**ASSIGNED TASK A**
According to the article on Iraq's northern oilfields, how many acts of sabotage have targeted oil installations and pipelines around Kirkuk since Saddam Hussein fell?
**ASSIGNED TASK B**
Repeat the passage of the article on Iraq's northern oilfields from "KIRKUK — Northern" up to and including "reach 500,000 bpd.", word for word.
**ASSIGNED TASK C**
Write the next part of the article on Iraq's northern oilfields, picking up after its final sentence.

**TEXT**
------------

New solutions in pipeline for Iraq’s crippled oilfields

KIRKUK — Northern Iraq’s oilfields are a prime target for rebels looking to disrupt the country’s economy, but now local authorities have come up with innovative ways of getting the vital liquid flowing.

Oil installations and pipelines around the northern hub of Kirkuk, also an ethnically tense city riven by divisions between its Arab, Kurd and Turkmen inhabitants, have been targeted by at least 290 acts of sabotage since Saddam Hussein fell in April 2003.

Prior to the US-led invasion of Iraq, these northern oilfields produced between 700,000 and 800,000 barrels per day (bpd) but now they struggle to reach 500,000 bpd.

An oil ministry official said in July that Iraq had lost around $11.35 billion from damage to its oil infrastructure and lost revenue since crude exports resumed in June 2003.

In its latest budget, the Iraqi government has set aside three billion dollars for oil sector investment, which can be drawn from oil exports — provided the pipelines are pumping.

The last coordinated attack on October 20 hit a network of 16 oil and gas pipelines, bringing the entire system to a standstill.

An official from the Northern Oil Company said the damage will be repaired some time next week, adding however that large cracks had appeared in the oil pipelines, most of which are more than 35 years old.

After the repairs, a week of tests will further delay the pumping of oil to the Baiji refinery north of Baghdad and to Turkey’s Ceyhan terminal on the Mediterranean, he said.

------------

**ENTRIES SHOWN**

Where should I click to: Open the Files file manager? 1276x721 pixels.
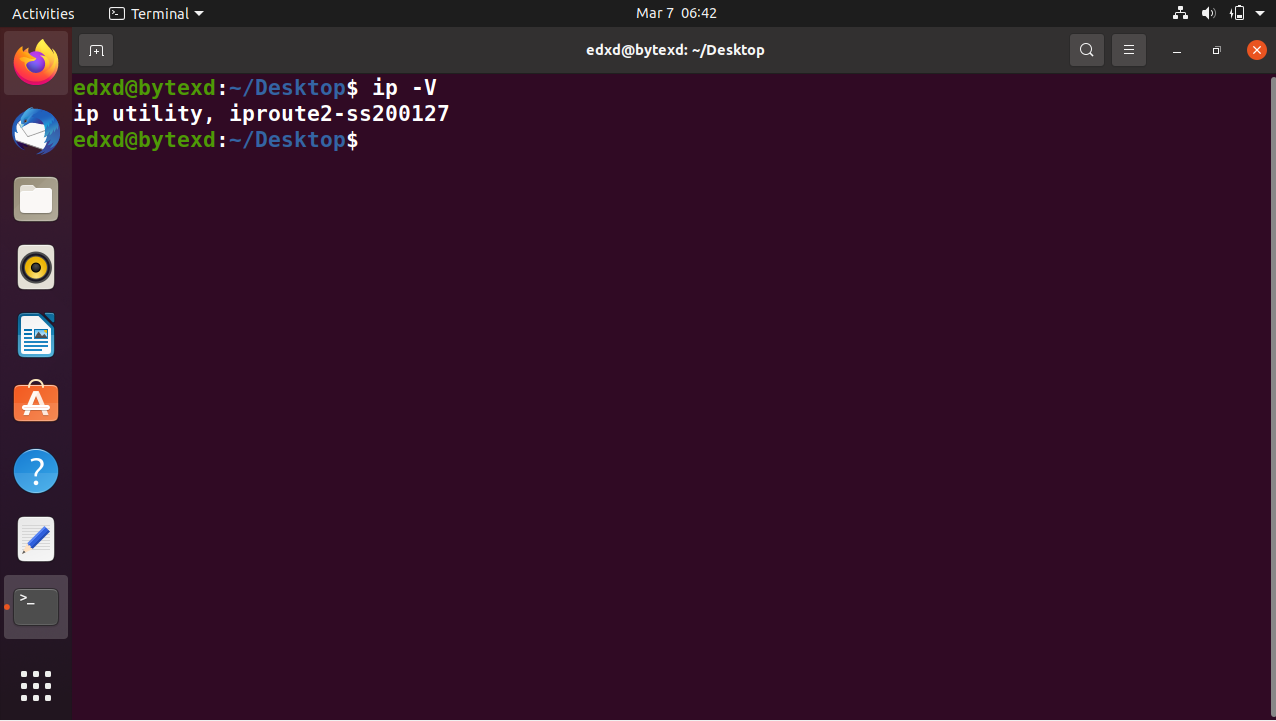pos(36,199)
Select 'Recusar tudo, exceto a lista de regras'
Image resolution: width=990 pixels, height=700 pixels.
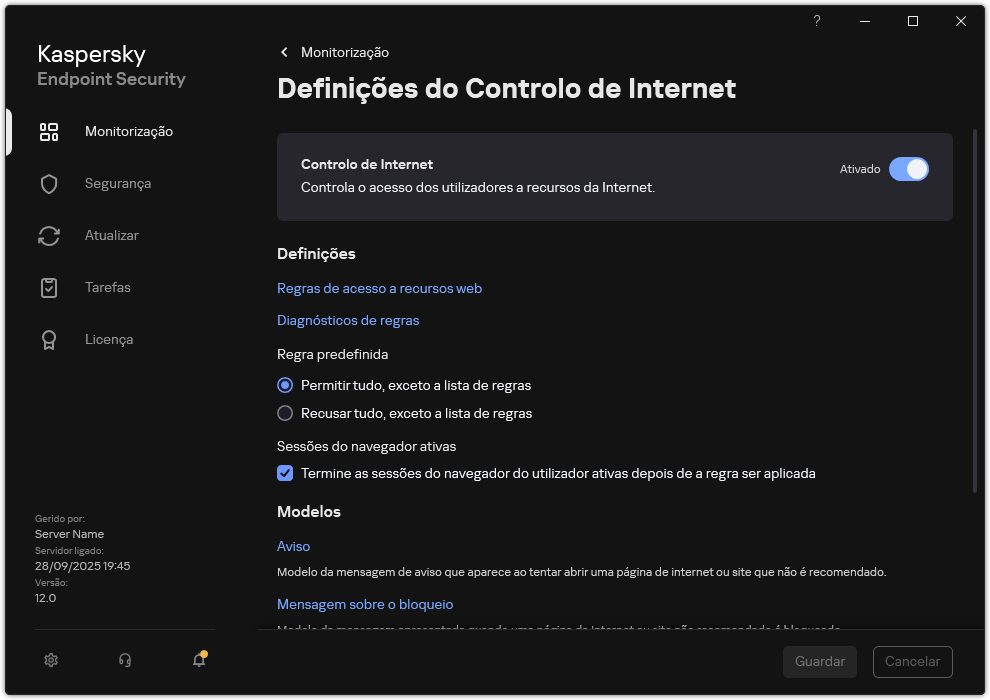click(x=285, y=413)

------------

**ANSWER SPACE A**
At least 290.

**ANSWER SPACE B**
KIRKUK — Northern Iraq’s oilfields are a prime target for rebels looking to disrupt the country’s economy, but now local authorities have come up with innovative ways of getting the vital liquid flowing.

Oil installations and pipelines around the northern hub of Kirkuk, also an ethnically tense city riven by divisions between its Arab, Kurd and Turkmen inhabitants, have been targeted by at least 290 acts of sabotage since Saddam Hussein fell in April 2003.

Prior to the US-led invasion of Iraq, these northern oilfields produced between 700,000 and 800,000 barrels per day (bpd) but now they struggle to reach 500,000 bpd.

**ANSWER SPACE C**
Now a new pipeline is being built that will carry much more oil from Kirkuk to Baiji and should offer insurgents less easy prey.

“This oil pipeline will be buried several metres underground so that no explosive device can reach it,” said the official, with the existing pipelines running along the roadside offering an easy target for rebels.

The ministries of defence and oil last week also drew up a new security plan, with US help, to protect the region’s oil facilities from attack, said Iraqi General Anwar Hama Amin.

US forces are to intensify their patrols in the area as well as bring in air surveillance, especially of the pipeline running to Turkey.

The increased surveillance will also monitor electric cables bringing vital power to production facilities that are likewise favoured by insurgents looking for easy prey.

Local tribal leaders have been contacted in the area in the hope of bringing them in on the surveillance operation, but they are all too often impotent to do anything about the attacks.

“Alone, I can do nothing and it’s impossible for me to give guarantees, insecurity is total in the region,” said Sheikh Abdel Rahman al-Assi of Kirkuk’s Obaid tribe.

The head of the Jbur tribe in Hawijah, Karim Khalaf, said that he wants the attacks to stop because when they do occur, “we are the first victims.”

“American forces search the area and arrest young men, homes close to where attacks happen are abandoned because of the fires (started by the bombs) and finally the flames burn our crops,” he said.

Amin, in charge of oil infrastructure protection forces in the north, told AFP that he had 4,000 men to secure the sensitive sites.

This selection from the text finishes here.